Source records:
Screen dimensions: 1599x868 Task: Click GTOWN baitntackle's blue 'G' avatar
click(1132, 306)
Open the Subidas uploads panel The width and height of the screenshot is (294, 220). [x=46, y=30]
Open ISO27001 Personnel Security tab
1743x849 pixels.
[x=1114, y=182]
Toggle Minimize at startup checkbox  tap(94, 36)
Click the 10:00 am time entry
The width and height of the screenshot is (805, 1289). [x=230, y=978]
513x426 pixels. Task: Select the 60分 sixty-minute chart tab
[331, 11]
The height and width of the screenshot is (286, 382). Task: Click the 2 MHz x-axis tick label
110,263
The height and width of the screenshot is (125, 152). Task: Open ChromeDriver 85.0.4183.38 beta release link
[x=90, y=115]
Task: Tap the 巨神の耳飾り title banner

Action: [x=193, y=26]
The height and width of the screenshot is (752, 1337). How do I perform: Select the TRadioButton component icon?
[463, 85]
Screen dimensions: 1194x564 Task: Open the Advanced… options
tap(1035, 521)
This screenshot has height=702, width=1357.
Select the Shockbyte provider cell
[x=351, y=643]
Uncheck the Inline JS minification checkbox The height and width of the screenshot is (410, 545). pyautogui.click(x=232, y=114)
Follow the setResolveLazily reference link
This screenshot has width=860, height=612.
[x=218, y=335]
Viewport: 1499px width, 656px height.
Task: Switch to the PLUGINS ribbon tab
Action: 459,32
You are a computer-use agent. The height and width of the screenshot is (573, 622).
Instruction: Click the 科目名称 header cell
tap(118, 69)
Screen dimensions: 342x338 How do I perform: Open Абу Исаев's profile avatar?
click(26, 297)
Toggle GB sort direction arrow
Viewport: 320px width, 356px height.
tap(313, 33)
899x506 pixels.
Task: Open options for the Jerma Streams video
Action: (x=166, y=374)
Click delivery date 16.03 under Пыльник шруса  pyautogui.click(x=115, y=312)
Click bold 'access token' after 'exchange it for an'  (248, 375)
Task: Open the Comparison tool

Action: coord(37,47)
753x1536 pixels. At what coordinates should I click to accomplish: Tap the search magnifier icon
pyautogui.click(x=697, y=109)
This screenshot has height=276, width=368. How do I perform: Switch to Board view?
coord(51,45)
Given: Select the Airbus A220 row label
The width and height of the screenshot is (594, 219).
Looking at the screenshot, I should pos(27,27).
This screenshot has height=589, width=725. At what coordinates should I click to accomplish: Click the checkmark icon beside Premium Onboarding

> ABOUT THIS TASK: The answer must be exactly the lines from the one containing "753x1536 pixels. At" through the final line of the data, both ends included, and nothing else.

> SOLUTION TO THIS EXERCISE:
753x1536 pixels. At what coordinates should I click to accomplish: Tap the search magnifier icon
pyautogui.click(x=697, y=109)
This screenshot has height=276, width=368. How do I perform: Switch to Board view?
coord(51,45)
Given: Select the Airbus A220 row label
The width and height of the screenshot is (594, 219).
Looking at the screenshot, I should pos(27,27).
This screenshot has height=589, width=725. At what coordinates should I click to accomplish: Click the checkmark icon beside Premium Onboarding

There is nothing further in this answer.